Start of Data provided
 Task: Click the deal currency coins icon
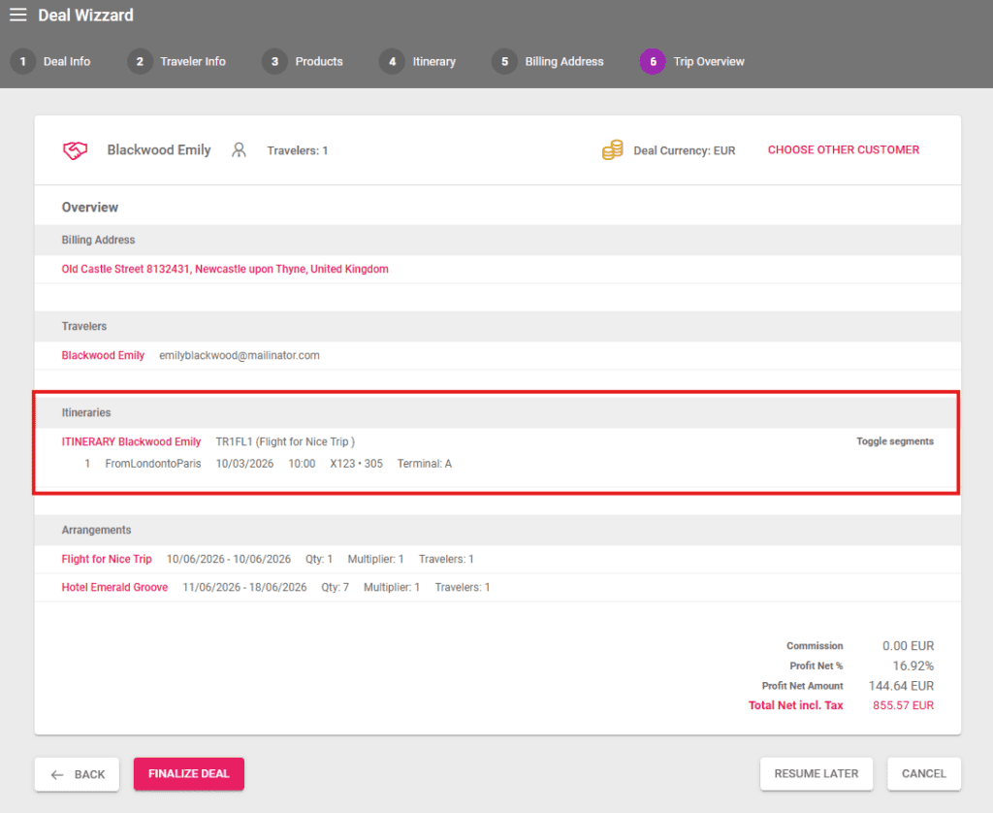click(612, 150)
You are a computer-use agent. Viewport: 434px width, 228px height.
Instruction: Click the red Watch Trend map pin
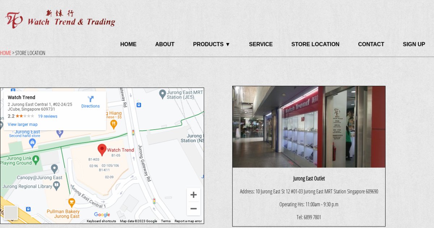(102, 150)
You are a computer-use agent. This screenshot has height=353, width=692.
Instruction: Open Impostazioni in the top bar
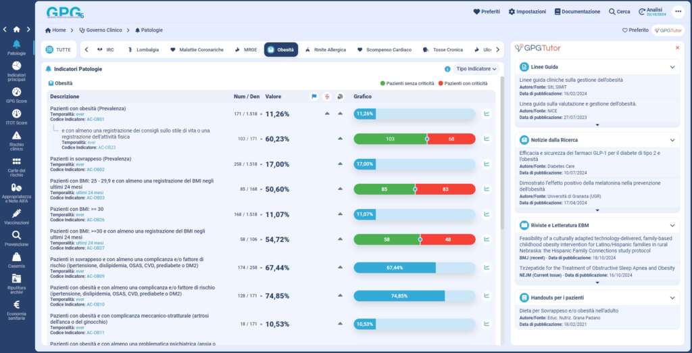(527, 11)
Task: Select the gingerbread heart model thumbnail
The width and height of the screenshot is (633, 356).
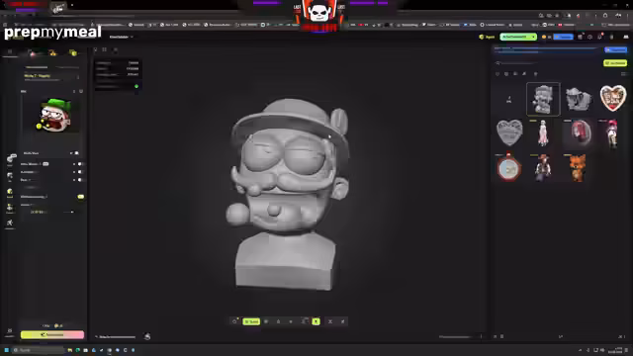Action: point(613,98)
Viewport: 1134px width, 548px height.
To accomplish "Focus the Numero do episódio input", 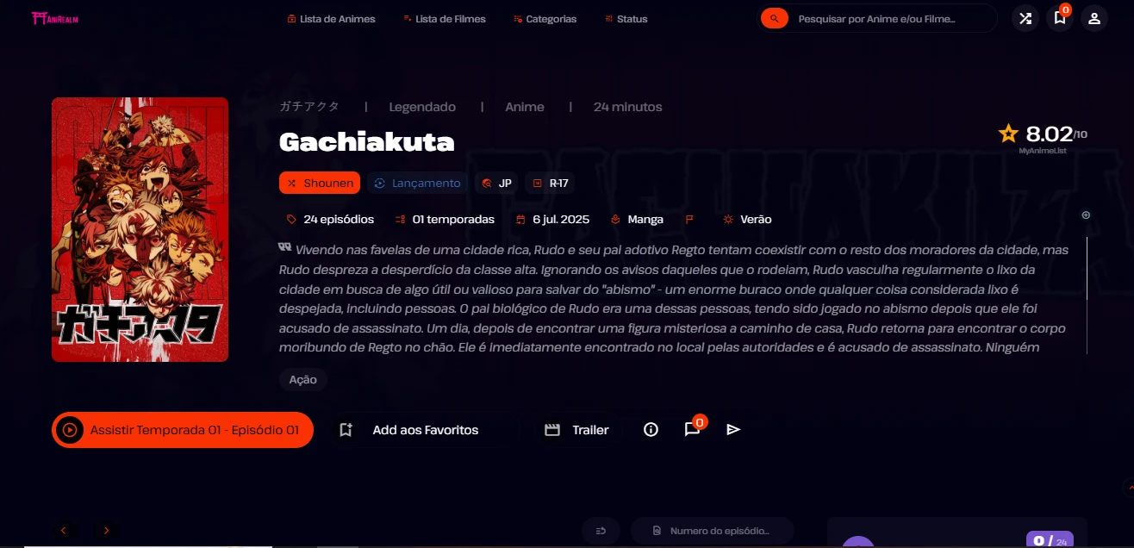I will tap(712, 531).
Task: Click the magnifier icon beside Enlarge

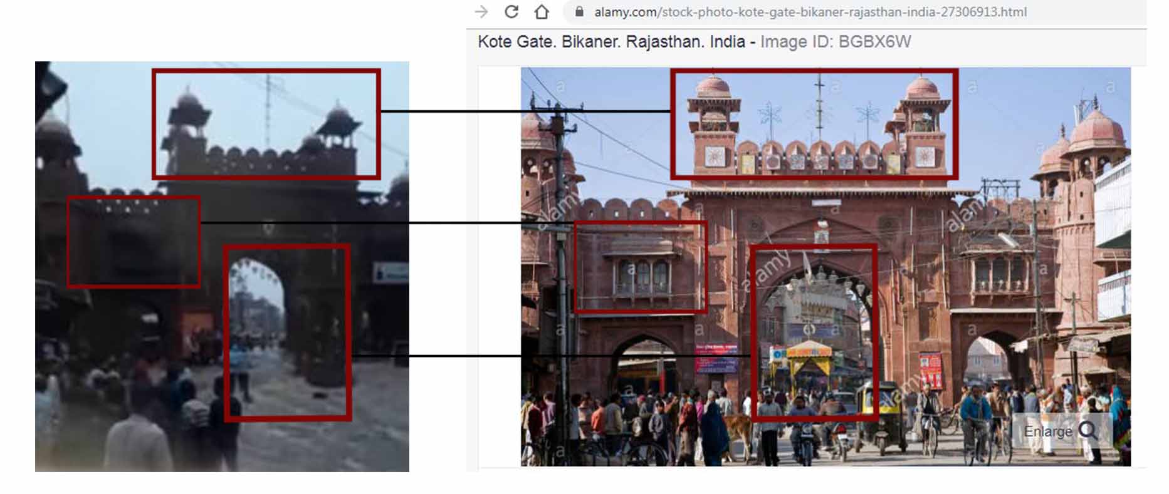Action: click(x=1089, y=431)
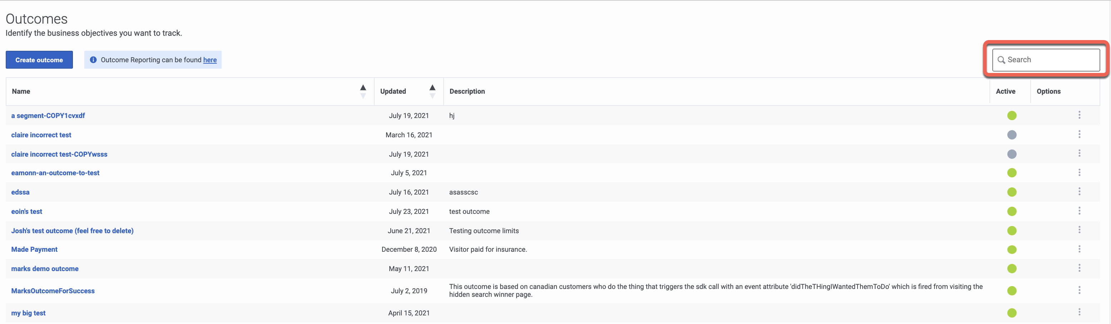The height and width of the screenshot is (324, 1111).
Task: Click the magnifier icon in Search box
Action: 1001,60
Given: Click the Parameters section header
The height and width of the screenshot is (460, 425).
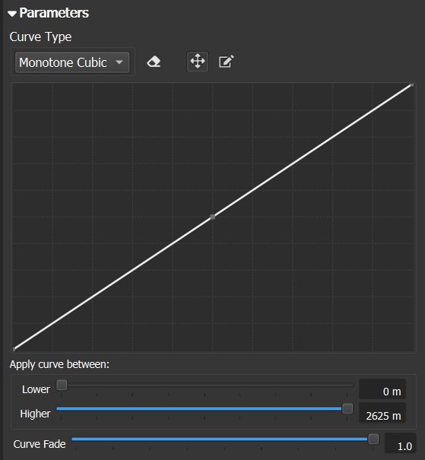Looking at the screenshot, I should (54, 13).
End of Data provided
Start of Data provided
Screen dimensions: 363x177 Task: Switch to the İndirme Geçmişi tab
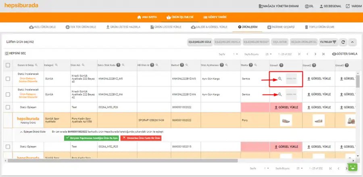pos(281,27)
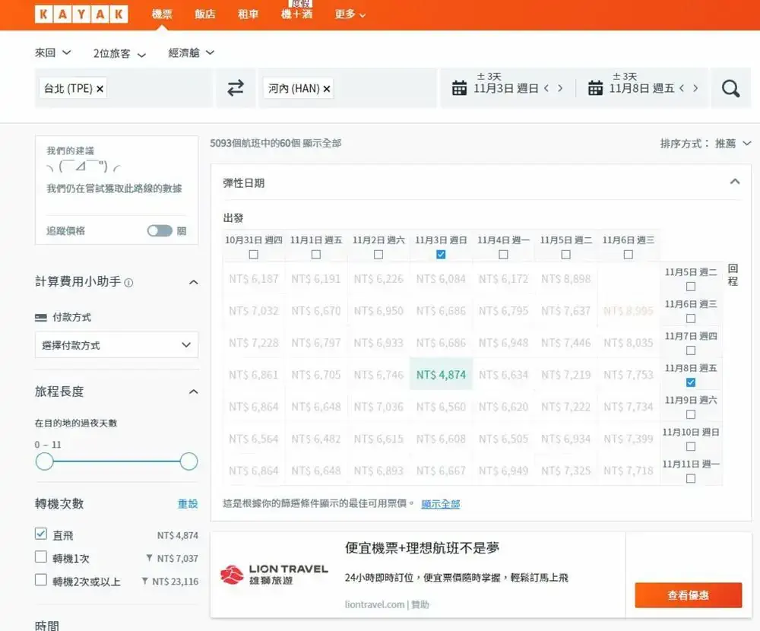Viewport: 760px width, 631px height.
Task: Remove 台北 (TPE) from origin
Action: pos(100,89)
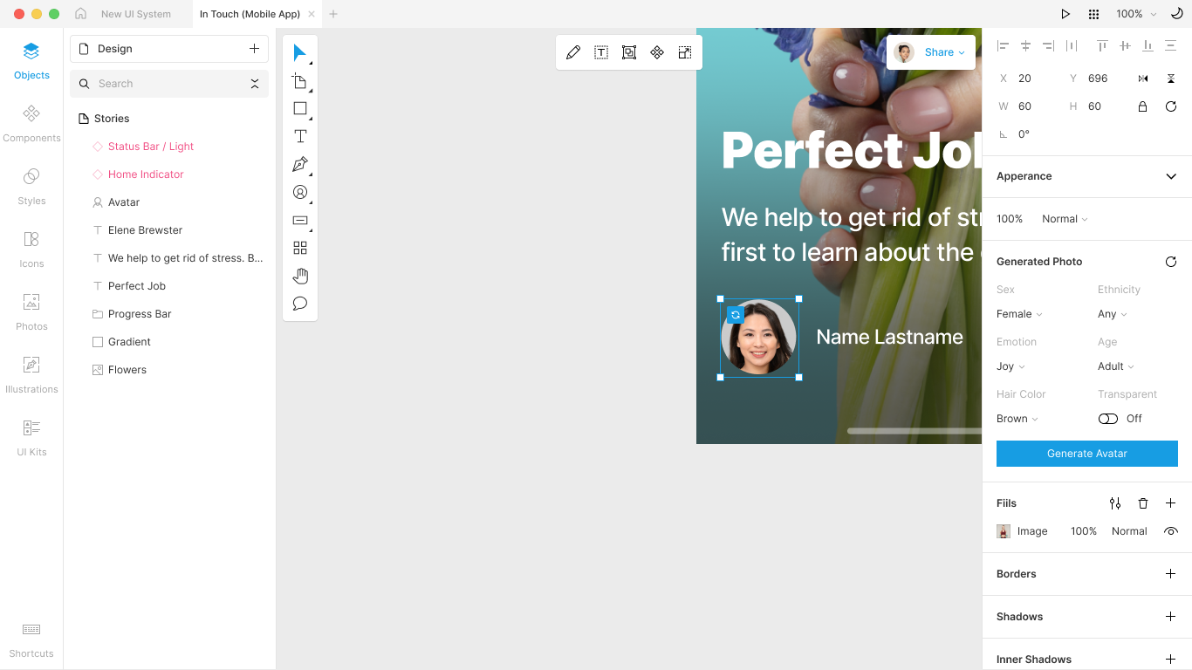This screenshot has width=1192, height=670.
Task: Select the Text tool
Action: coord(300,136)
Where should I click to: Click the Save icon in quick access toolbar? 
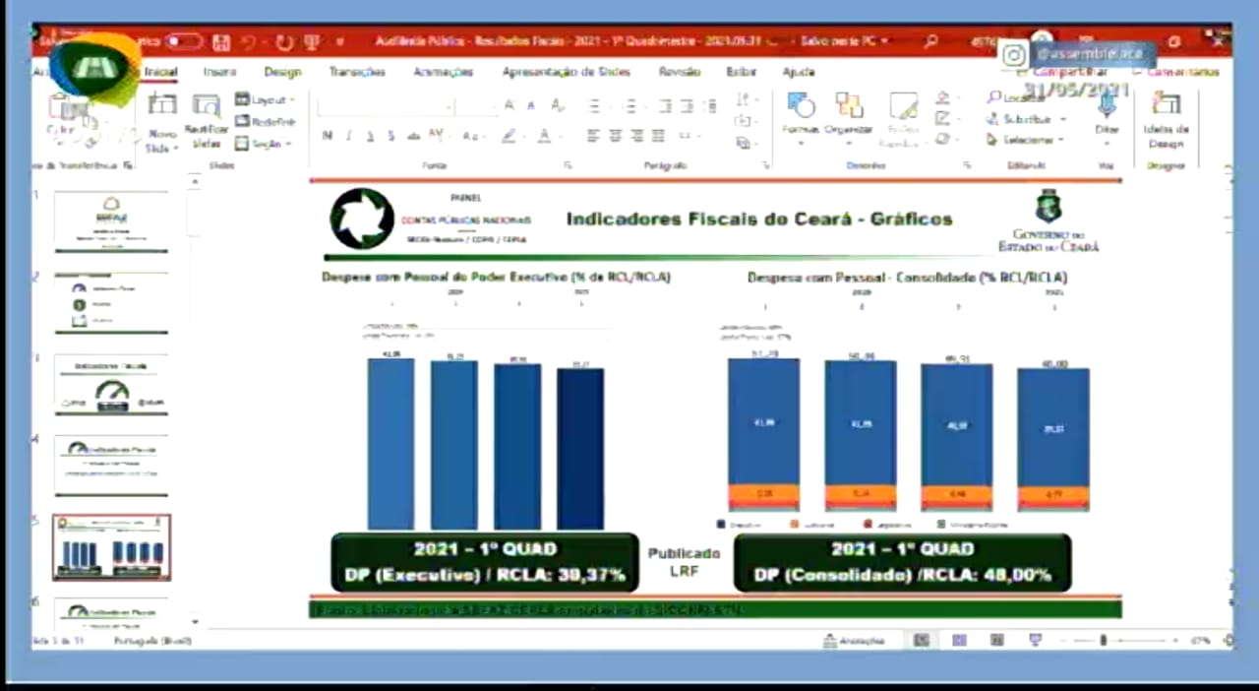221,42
End of Data provided
▶ _Task item_: Copy the lines that hold the word "computer". Take them from the records above.

▶ _Task output_:
You are a computer-use agent. Viewport: 434px width, 228px height.
You are a computer-use agent. This screenshot has height=353, width=692.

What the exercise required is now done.